Monday, May 31, 2021

Ranked Choice Voting: Bad idea whose time has come

Nate Cohn writes about New York City's mayoral race and Ranked Choice Voting:
It’s the kind of race that might test one of the major risks of ranked-choice voting: a phenomenon known as ballot exhaustion. A ballot is said to be “exhausted” when every candidate ranked by a voter has been eliminated and that ballot thus no longer factors into the election....But the risk of ballot exhaustion is an underappreciated reason that ranked-choice voting doesn’t always realize its purported advantages.
San Jose's Bruce Sears responds in a comment:
What are you talking about, Nate? Exhausted ballots? Who cares? As an RCV voter, I could just mark the ballot as I would in a single choice voting system. Then if my one choice loses, it is no different than losing in the bad-old-days non-RCV vote. RCV doesn't demand you throw away your vote to support one candidate. If you like 3 of them, give them all a better chance of winning. So not amazing. Good grief.

Cohn apparently thinks voters are obligated to play by the "progressive" RCV rules to rank all the candidates. Otherwise, their ballots are "exhausted," aka "wasted."

That's what happened before RCV when a voter's preferred candidate lost, but it was just called "losing," not "exhausted." Cohn and supporters of the RCV system apparently think that every candidate is worthy of consideration, which of course is not what voters think.

Like me, they think some candidates are so unacceptable they won't even try to fit them in under that assumption. That means my ballot in local elections is often quickly "exhausted," since I refuse to pretend that all candidates are worth ranking. 

That's okay with me, since it happens to every voter: you vote for a candidate and he/she wins or loses and life goes on.

Cohn does understand how RCV works:

If no candidate receives a majority of first preference votes, the race is decided by an instant runoff: The candidate with the fewest first-place votes is eliminated, and the votes of those who preferred the eliminated candidate will be transferred to those voters’ second choices. The process continues until one candidate wins a majority of the remaining ballots.
The key term here is "remaining ballots," which are a fraction of the number of ballots originally cast. Hence, London Breed was elected Mayor of San Francisco with a small minority of the votes.

-----

== Problem 1 ==
According to the ranked choice voting post, when is a ballot said to be "exhausted"?
== Problem 2 ==
Name every person the ranked choice voting post mentions by name.
== Problem 3 ==
Pick up the ranked choice voting post after its final sentence and carry it forward in the same voice.

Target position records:
-----

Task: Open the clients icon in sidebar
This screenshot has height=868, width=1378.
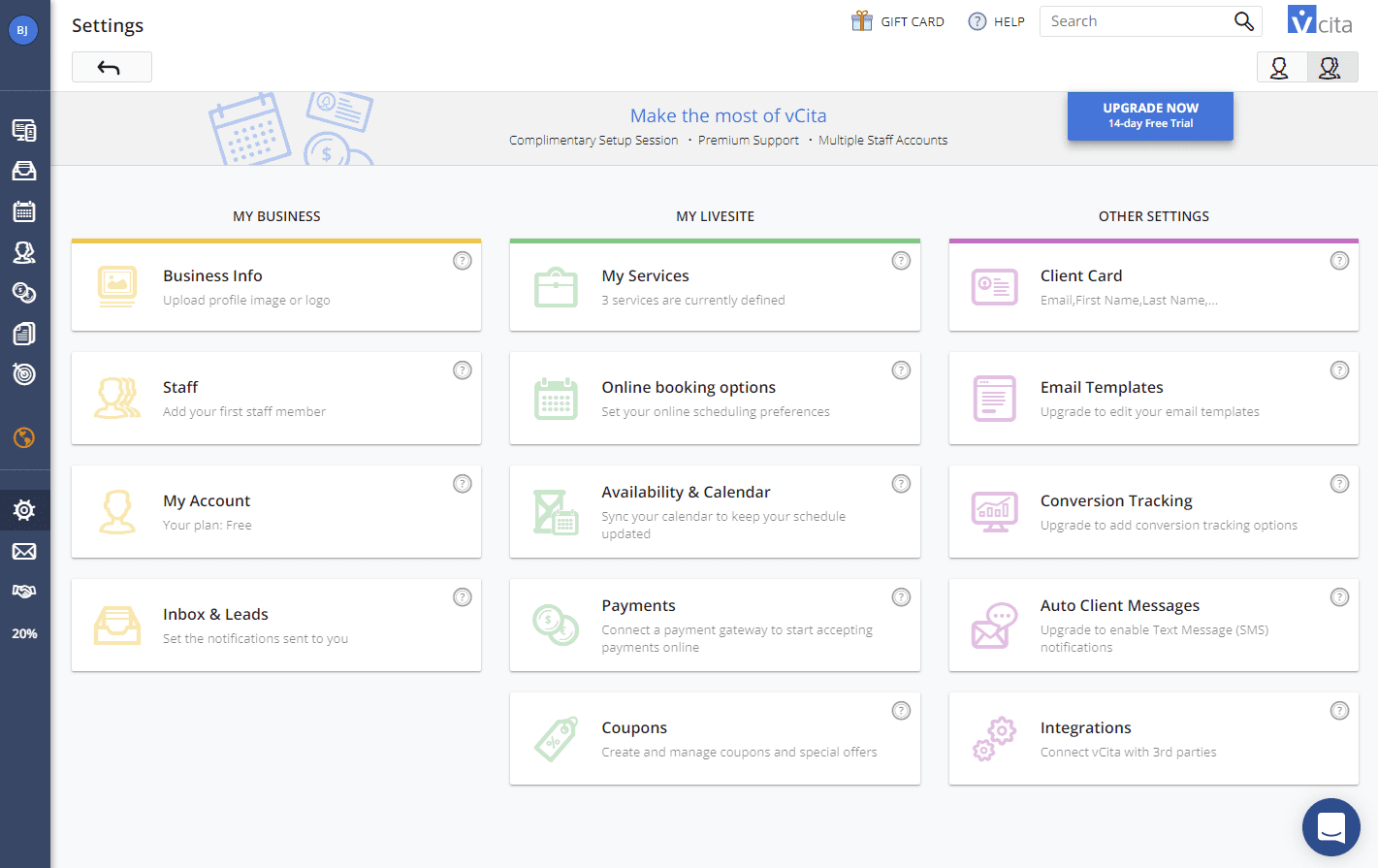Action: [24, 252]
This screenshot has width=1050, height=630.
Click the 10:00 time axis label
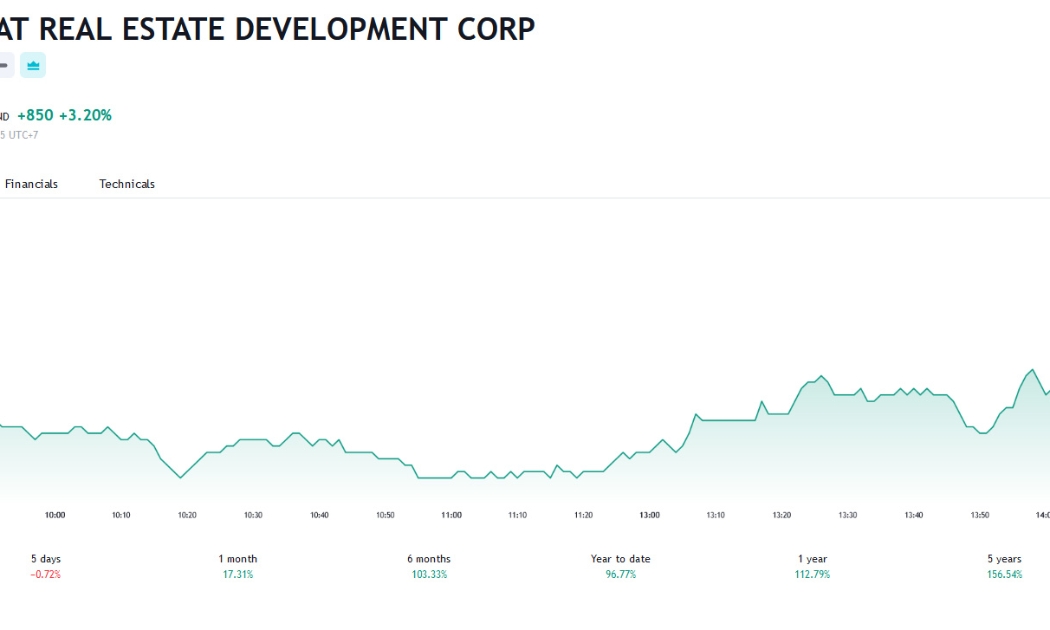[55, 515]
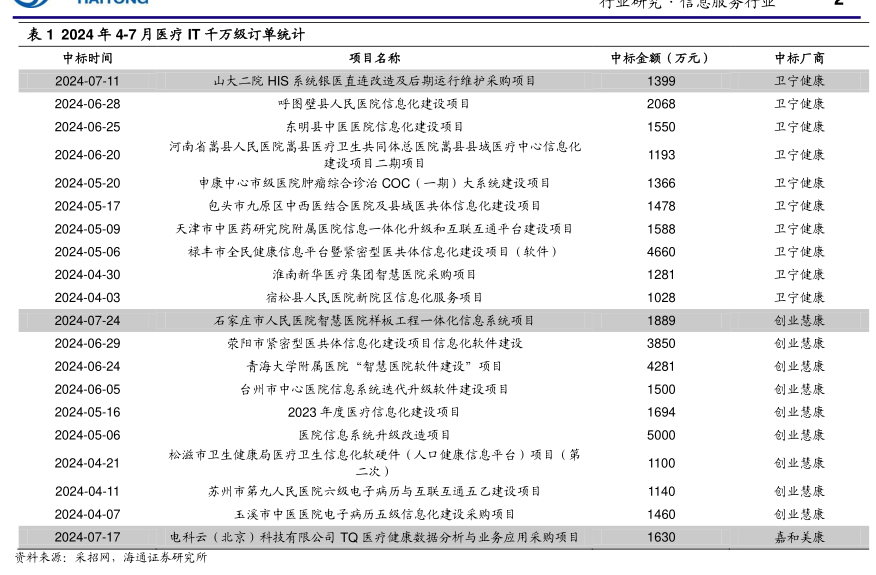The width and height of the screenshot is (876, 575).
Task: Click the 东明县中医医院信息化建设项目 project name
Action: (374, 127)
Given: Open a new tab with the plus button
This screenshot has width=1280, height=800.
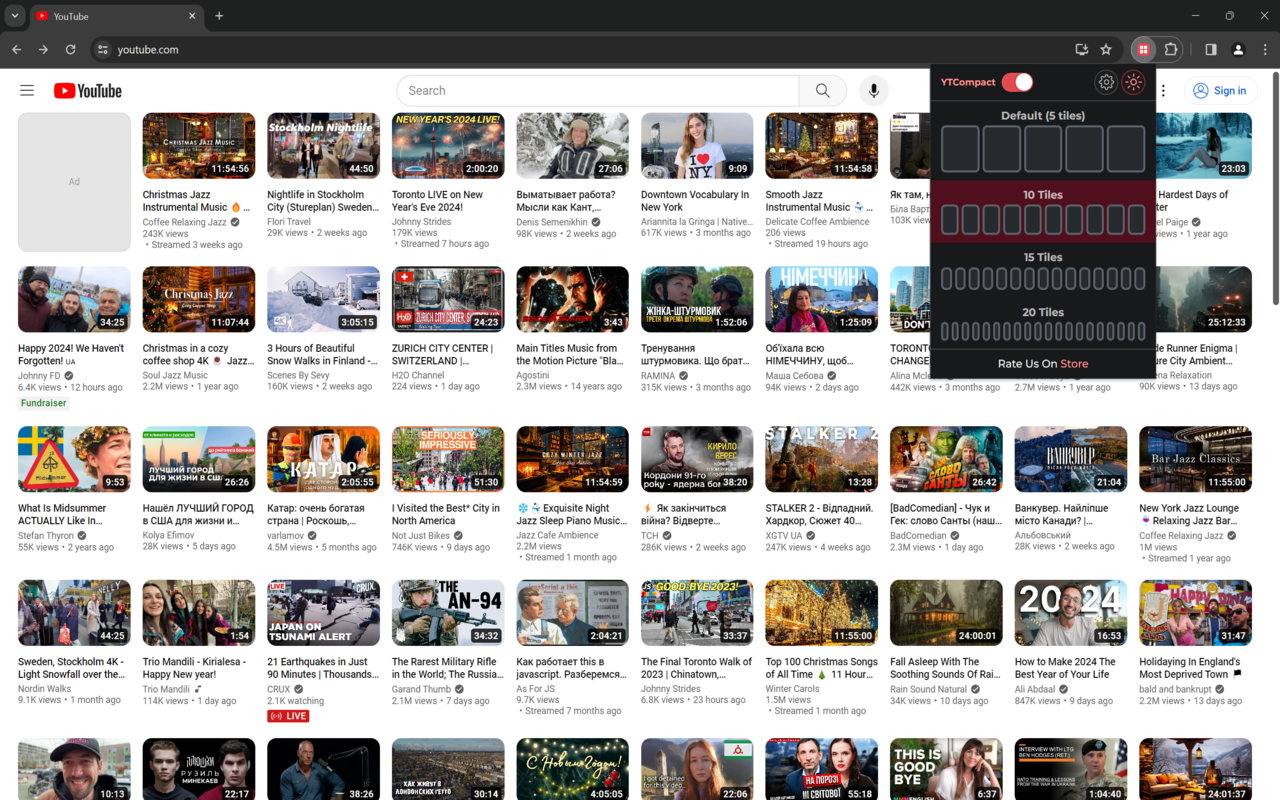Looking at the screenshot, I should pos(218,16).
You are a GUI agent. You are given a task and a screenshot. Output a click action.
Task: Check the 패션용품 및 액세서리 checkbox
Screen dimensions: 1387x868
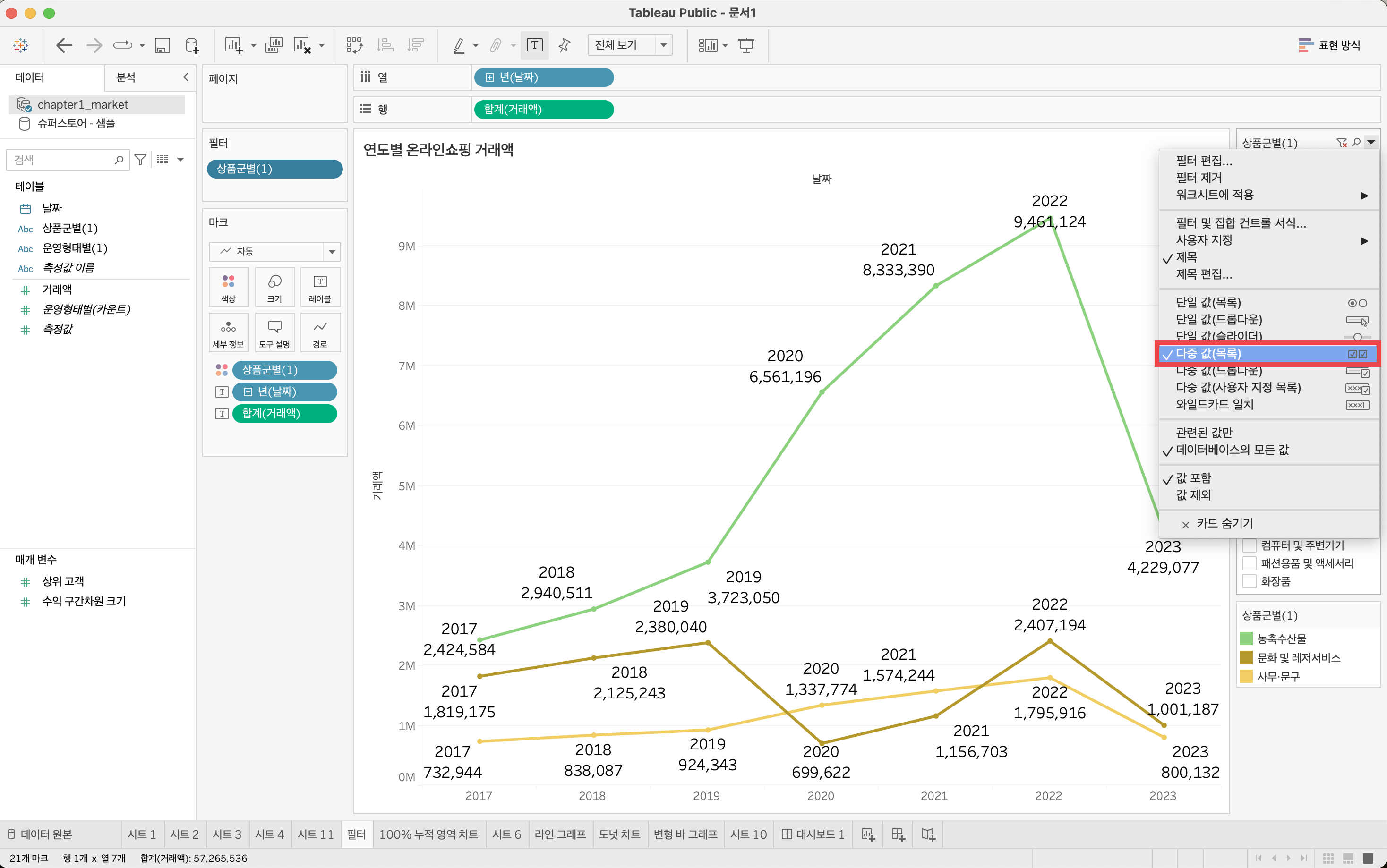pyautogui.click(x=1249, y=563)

-----

== Task response 1 ==
A ballot is exhausted when every candidate the voter ranked has been eliminated, so it no longer factors into the election.

== Task response 2 ==
Nate Cohn, Bruce Sears, London Breed

== Task response 3 ==
Cohn refers to what he thinks are regrettable outcomes in San Francisco elections in 2011 and 2018:
In the 2011 San Francisco mayoral race, 27 percent of ballots did not rank either of the two candidates who reached the final round....Even a smaller percentage of exhausted ballots can be decisive in a close race. One analogous case is the special mayoral election in San Francisco in 2018, when London Breed narrowly prevailed by one percentage point. In that race, 9 percent of ballots didn’t rank either Ms. Breed or the runner-up, Mark Leno.

I remember the 2011 election. I voted for Jeff Adachi all three times, which Cohn thinks was the wrong way to do it. (See Ranked Choice Voting: Another prog fiasco from 2011, including an important exchange in the comments.)

But there were 16 candidates in that election and researching all 16 of them was of course not an option for even the best-informed voter. And I was better informed than most, since this blog is about, among other things, San Francisco politics.

I did know something about Adachi, since he was the city's elected Public Defender. I also knew something about Ed Lee, David Chiu, John Avalos, Dennis Herrera and other leading candidates, and I didn't like them. (You can click on their names below to see why).

It turned out that Adachi survived the grotesque RCV elimination system for 16 rounds before he was eliminated. Were my three votes for him wasted? Only if you think that voting for a losing candidate is by definition wasteful. If he had even been eliminated immediately, voting for him was still my only preference.

More from Cohn:

"The number of exhausted ballots tends to be highest in wide-open races, in which voters have the least clarity about the likely final matchup."

Cohn here reveals his front-runner bias, since his assumption is that a pragmatic voter---who hates the idea of "wasting" the vote---is going to know what the "final matchup" is likely to be and will vote accordingly! 

As I pointed out in one of my many critical posts on RCV, this system is a historical spin-off of the self-esteem movement. Every candidate doesn't get a trophy---that is, victory---but every candidate supposedly deserves respectful consideration.

See Ranked Choice Voting: Another prog fiasco, Ranked Choice Voting: The illusion of choice and RCV and the illusion of choice 3.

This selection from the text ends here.